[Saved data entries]
[Start of Attachment]

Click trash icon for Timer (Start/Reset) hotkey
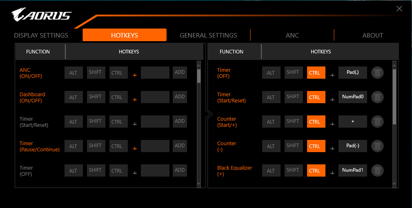This screenshot has width=412, height=208. (378, 97)
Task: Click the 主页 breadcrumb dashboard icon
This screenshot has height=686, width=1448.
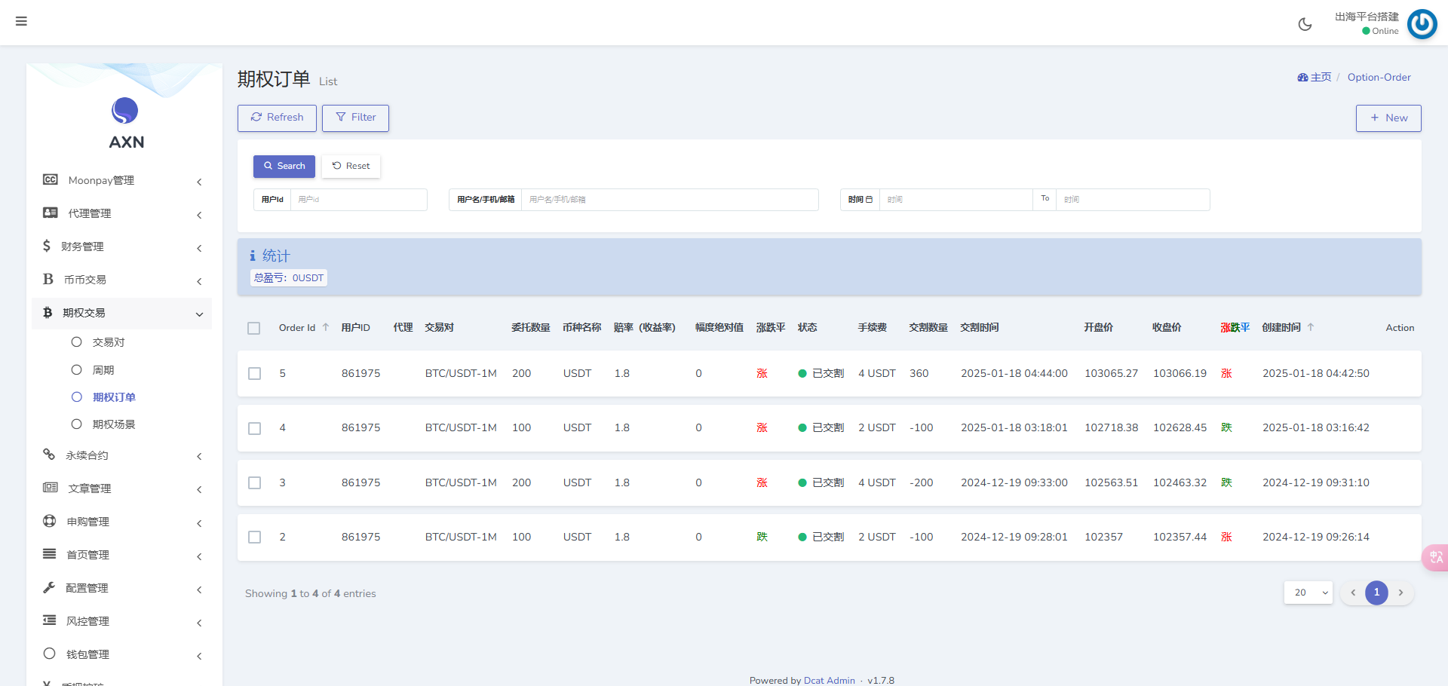Action: 1302,78
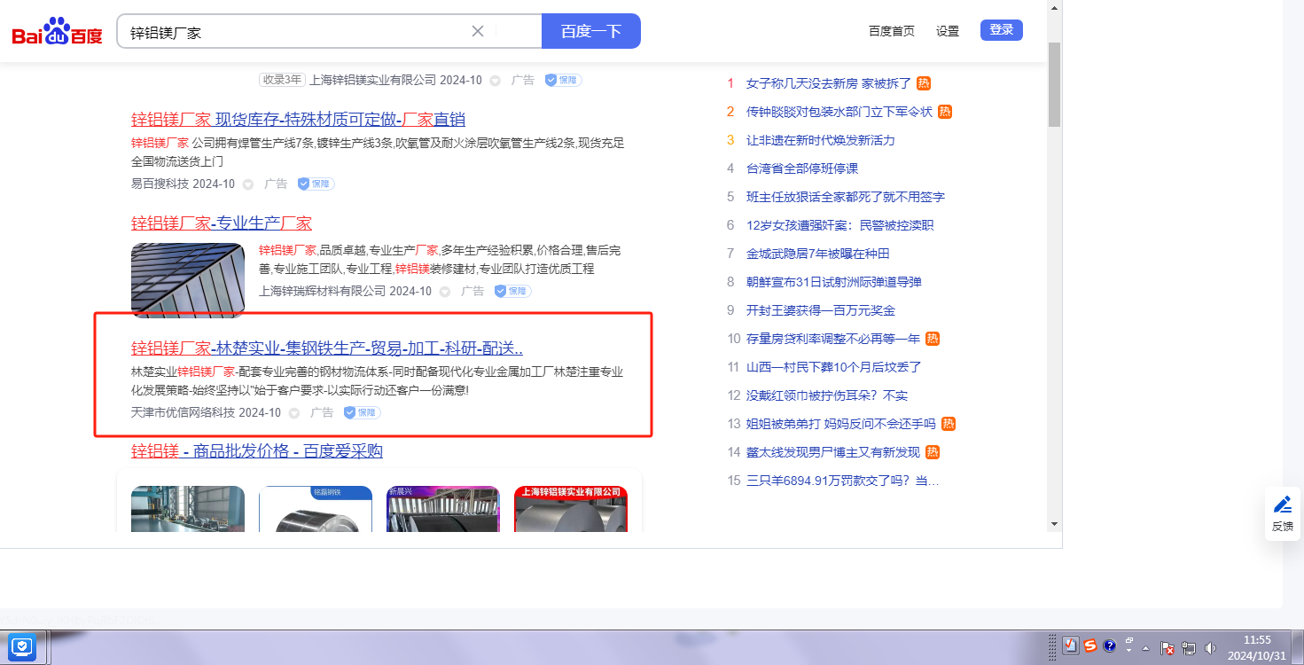Open the blue help question mark tray icon
The width and height of the screenshot is (1304, 665).
click(x=1109, y=646)
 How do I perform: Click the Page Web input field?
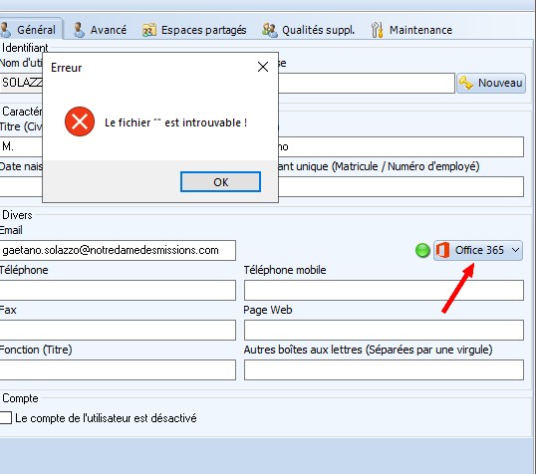[x=384, y=330]
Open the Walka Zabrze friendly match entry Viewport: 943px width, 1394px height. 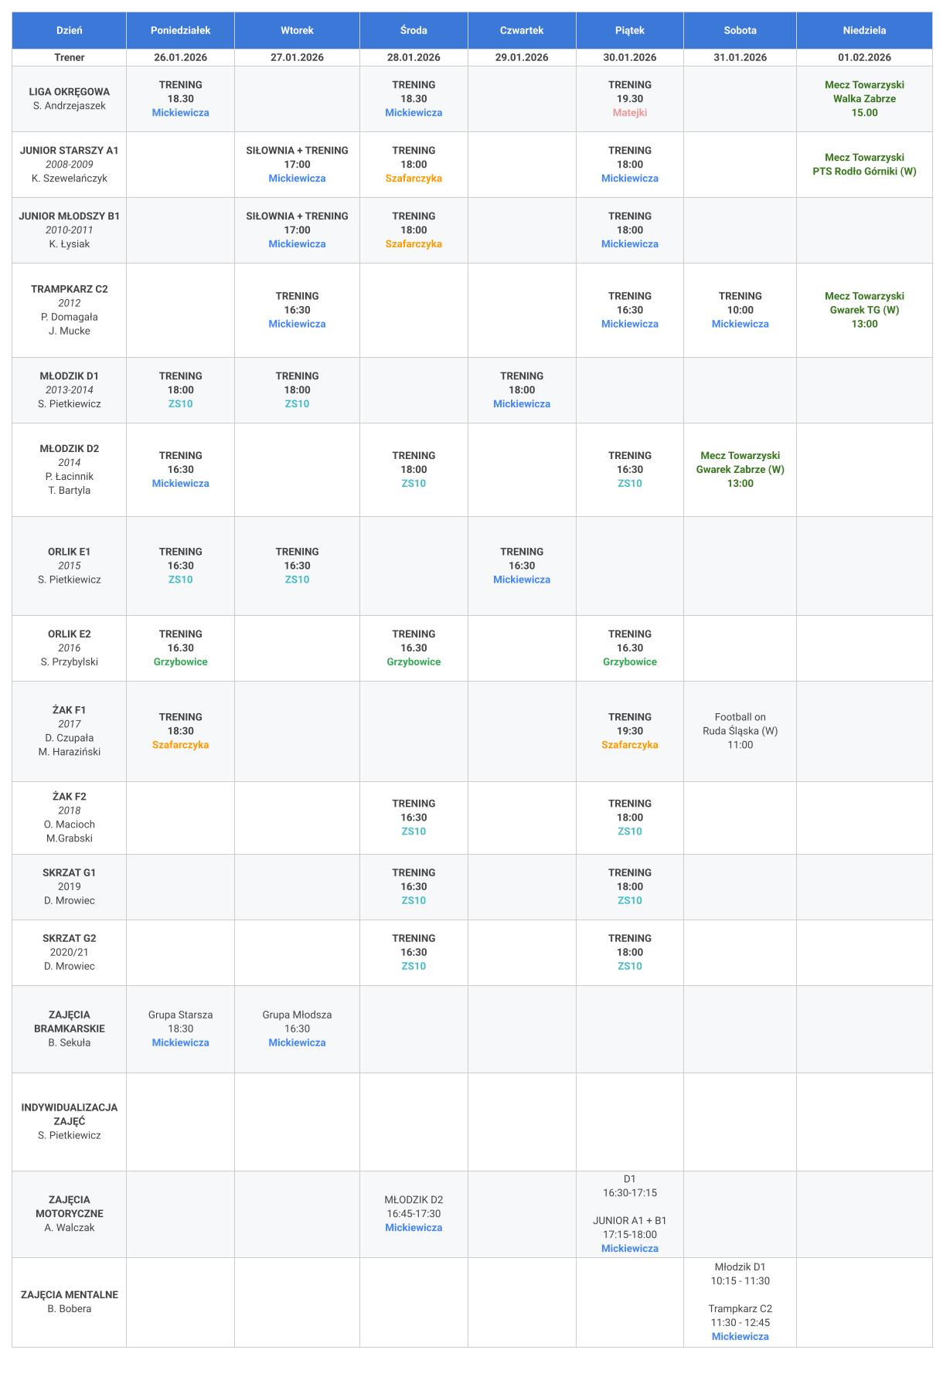(864, 99)
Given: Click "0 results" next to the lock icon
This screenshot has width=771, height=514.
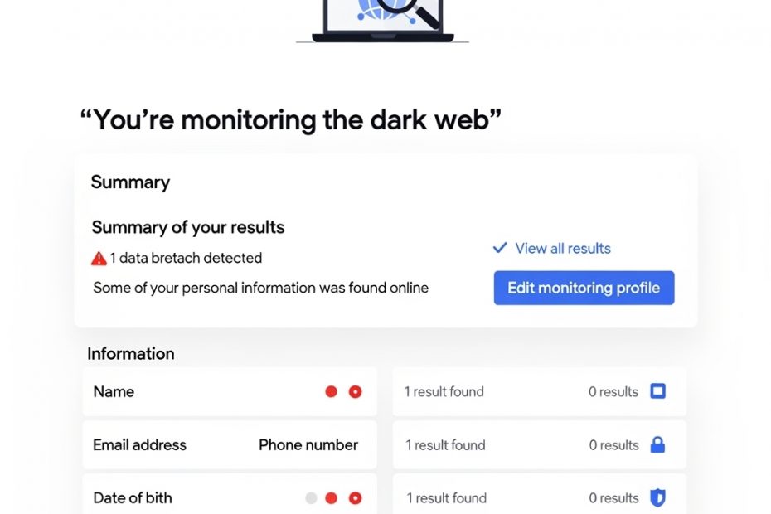Looking at the screenshot, I should (614, 445).
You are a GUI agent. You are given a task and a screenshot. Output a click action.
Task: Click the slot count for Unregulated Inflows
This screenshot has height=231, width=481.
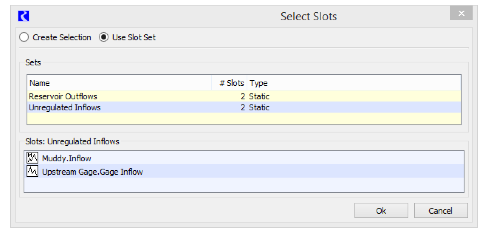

[End of Attachment]

## [TASK STATEMENT]
Exclude all pictures and return precisely the lines from the one containing "Task: Click the slot" through the closing line of the data.

## [ANSWER BOX]
Task: Click the slot count for Unregulated Inflows
This screenshot has height=231, width=481.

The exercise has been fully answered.